Download or read book Going Gray written by Anne Kreamer and published by Hachette UK. This book was released on 2007-09-10 with total page 240 pages. Available in PDF, EPUB and Kindle. Book excerpt: Anne Kreamer considered herself a youthful 49 until a photo of herself with her teenage daughter stopped her in her tracks. In one unguarded moment she saw herself for what she really was -- a middle-aged woman with her hair dyed much too harshly. In that one moment Kreamer realized that she wasn't fooling anyone about her age and decided it was time to get real and embrace a more authentic life. She set out for herself a program to let her hair become its true color, and along the way discovered her true self. Going Gray is Kreamer's exploration of that experience, and a frank, warm and funny investigation of aging as a female obsession. Through interviews, field experiments, and her own everywoman's chronicle, Kreamer probes the issues behind two of the biggest fears aging women face: Can I be sexually attractive as a gray-haired, middle-aged woman? Will I be discriminated against in the work world? Her answers will surprise you. In searching for the balance between attractiveness and authenticity, Kreamer's journey of middle-aging illiminates in a friendly, useful, and entertaining way the politics and personal costs of this generation's definition of "aging gracefully".

Book Scenes from the Life of a City

Download or read book Scenes from the Life of a City written by Eric Homberger and published by . This book was released on 1996-09-01 with total page 368 pages. Available in PDF, EPUB and Kindle. Book excerpt: Homberger focuses on four main characters who played important roles in various reform efforts of the period: Ann Lohman, known as "Madame Restell, the world-renowned medical expert," whose services as an abortionist were partly responsible for the creation of a harshly repressive public policy toward abortion that persisted for more than a century; "Slippery Dick" Connolly, comptroller of New York City, who escaped to Europe with millions of the city's dollars and betrayed his confederates in the Tweed Ring; Dr. Stephen Smith, a young surgeon at Bellevue Hospital, who was able to show that dozens of cases of typhus had originated in a single tenement on East 22nd Street; and Frederick Law Olmsted, the architect-in-chief of Central Park, who brought into reality a concept promoted by the aristocracy for the benefit of rich and poor alike.

Book The Beautiful Cigar Girl

Download or read book The Beautiful Cigar Girl written by Daniel Stashower and published by Penguin. This book was released on 2007-12-04 with total page 404 pages. Available in PDF, EPUB and Kindle. Book excerpt: On July 28, 1841, the body of Mary Rogers, a twenty-year-old cigar girl, was found floating in the Hudson-and New York's unregulated police force proved incapable of solving the crime. One year later, a struggling writer named Edgar Allan Poe decided to take on the case-and sent his fictional detective, C. Auguste Dupin, to solve the baffling murder of Mary Rogers in "The Mystery of Marie Rog t."

Book Mrs  Poe

    Book Details:
  • Author : Lynn Cullen
  • Publisher : Simon and Schuster
  • Release : 2013-10
  • ISBN : 1476702918
  • Pages : 336 pages

Download or read book Mrs Poe written by Lynn Cullen and published by Simon and Schuster.
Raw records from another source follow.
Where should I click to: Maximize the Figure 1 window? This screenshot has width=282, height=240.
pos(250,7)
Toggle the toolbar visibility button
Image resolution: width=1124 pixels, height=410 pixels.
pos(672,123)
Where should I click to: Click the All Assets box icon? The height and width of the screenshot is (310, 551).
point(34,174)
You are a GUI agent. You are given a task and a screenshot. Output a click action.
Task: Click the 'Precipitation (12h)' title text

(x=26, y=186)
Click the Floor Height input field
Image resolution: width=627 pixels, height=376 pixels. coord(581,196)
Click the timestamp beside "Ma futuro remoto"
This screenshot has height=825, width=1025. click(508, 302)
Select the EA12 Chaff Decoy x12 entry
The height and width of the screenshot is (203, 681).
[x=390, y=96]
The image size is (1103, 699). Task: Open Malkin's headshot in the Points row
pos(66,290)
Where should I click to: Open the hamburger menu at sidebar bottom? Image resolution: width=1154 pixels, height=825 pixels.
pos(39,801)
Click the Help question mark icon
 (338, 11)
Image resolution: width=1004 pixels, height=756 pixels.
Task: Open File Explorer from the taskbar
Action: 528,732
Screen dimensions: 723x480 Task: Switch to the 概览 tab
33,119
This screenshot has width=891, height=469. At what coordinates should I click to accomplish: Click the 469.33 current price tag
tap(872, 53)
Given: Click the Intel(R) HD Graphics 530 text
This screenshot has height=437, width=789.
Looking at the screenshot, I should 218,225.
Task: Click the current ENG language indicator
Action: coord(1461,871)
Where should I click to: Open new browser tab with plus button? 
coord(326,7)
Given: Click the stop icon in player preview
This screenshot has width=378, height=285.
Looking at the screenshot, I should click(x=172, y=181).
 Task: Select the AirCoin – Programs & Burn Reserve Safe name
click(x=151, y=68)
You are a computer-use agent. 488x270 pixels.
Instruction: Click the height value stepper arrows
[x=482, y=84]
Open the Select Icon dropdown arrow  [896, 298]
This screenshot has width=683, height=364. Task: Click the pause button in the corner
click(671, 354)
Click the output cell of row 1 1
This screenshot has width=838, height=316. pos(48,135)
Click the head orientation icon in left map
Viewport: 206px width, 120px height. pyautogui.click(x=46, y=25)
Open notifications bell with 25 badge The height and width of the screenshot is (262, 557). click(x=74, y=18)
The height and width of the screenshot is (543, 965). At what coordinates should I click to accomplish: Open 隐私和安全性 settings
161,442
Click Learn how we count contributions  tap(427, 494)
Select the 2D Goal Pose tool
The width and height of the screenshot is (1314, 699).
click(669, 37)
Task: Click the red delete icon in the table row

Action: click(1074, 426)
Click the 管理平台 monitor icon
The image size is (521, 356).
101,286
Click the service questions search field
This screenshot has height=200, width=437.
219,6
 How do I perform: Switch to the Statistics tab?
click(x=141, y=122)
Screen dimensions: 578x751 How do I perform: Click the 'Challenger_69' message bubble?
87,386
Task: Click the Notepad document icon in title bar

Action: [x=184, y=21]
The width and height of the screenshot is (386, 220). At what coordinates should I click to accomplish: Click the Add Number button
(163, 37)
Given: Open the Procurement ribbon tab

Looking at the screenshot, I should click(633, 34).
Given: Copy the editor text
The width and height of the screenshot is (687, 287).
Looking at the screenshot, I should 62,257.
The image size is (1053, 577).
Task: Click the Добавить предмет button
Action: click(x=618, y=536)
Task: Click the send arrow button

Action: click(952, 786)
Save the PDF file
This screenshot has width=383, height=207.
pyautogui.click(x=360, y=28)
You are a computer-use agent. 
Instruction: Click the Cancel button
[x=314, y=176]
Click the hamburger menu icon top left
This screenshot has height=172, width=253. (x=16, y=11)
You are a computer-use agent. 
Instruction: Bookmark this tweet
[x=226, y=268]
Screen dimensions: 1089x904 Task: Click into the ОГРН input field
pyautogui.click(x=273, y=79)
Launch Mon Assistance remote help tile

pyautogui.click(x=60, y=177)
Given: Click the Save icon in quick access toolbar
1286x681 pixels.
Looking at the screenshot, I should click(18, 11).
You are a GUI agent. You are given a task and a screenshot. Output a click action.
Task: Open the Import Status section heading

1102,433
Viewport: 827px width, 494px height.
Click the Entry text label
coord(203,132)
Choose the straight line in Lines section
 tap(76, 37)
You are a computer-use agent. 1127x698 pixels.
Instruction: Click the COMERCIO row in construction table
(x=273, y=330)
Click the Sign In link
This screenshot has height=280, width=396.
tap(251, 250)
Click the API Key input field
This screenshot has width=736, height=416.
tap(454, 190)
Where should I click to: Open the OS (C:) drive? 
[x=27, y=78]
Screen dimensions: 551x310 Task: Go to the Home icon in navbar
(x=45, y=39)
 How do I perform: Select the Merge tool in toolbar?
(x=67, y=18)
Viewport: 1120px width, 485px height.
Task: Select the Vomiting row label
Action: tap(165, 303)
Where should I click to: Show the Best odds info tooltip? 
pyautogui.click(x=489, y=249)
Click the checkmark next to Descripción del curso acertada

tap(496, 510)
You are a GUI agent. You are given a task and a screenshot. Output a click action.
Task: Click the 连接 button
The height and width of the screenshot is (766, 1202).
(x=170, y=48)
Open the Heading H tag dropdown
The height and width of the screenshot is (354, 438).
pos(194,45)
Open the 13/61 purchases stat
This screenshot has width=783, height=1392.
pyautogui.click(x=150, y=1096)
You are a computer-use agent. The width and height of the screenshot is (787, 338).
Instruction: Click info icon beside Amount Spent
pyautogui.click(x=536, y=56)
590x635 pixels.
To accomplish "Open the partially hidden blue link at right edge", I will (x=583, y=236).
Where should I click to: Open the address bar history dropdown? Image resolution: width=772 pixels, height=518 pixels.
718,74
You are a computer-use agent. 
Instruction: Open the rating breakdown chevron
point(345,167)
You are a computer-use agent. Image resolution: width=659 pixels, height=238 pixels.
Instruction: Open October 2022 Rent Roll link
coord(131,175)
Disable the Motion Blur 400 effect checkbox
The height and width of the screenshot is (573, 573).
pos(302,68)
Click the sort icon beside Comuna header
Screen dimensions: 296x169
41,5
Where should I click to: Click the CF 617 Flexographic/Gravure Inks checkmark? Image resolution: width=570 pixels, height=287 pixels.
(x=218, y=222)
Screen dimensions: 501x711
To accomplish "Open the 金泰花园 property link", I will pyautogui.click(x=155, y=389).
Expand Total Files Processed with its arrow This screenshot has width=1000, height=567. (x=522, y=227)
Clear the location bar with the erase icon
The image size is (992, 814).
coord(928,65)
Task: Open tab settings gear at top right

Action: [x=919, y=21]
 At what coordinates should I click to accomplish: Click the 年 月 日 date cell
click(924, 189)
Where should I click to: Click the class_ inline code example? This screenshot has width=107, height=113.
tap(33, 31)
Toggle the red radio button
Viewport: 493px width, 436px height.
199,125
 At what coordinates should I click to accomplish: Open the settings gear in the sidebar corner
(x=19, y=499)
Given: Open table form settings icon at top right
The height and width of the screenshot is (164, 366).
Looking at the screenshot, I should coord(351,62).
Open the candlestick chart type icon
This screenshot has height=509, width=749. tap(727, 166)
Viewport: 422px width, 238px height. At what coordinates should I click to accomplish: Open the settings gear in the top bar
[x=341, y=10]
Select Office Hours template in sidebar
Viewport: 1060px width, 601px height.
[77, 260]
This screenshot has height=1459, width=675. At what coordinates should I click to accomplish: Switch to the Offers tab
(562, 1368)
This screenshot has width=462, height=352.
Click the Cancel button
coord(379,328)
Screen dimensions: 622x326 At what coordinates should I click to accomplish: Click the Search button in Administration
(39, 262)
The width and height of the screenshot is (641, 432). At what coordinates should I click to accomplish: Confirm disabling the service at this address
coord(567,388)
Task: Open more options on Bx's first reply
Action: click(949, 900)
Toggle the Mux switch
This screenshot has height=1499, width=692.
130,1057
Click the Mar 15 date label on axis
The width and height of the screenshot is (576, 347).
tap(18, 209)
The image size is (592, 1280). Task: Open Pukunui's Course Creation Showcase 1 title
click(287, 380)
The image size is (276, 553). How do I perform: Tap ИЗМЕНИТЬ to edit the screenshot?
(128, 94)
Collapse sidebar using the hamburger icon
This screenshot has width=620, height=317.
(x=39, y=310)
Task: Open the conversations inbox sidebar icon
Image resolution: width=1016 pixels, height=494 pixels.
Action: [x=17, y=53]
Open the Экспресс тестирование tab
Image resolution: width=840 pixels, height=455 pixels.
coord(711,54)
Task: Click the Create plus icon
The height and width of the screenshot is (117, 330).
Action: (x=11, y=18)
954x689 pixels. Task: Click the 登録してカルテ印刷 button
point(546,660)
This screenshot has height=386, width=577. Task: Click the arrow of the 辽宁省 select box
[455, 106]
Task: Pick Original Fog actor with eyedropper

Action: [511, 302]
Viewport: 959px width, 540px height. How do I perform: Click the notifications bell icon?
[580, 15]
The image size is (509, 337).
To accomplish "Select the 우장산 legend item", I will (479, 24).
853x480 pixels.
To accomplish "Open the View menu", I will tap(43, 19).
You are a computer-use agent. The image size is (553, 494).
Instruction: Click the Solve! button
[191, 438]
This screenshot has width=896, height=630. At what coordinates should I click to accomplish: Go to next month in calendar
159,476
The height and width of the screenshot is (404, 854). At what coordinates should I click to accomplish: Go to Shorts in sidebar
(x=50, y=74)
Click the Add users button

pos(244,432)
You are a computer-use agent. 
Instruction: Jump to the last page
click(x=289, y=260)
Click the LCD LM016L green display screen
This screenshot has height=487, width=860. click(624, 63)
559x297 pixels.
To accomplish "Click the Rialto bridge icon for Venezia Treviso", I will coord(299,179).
This book was released on 2013-10 with total page 336 pages. Available in PDF, EPUB and Kindle. Book excerpt: Struggling to support her family in mid-19th-century New York, writer Frances Osgood makes an unexpected connection with literary master Edgar Allan Poe and finds her survival complicated by her intense attraction to the writer and the scheming manipulations of his wife.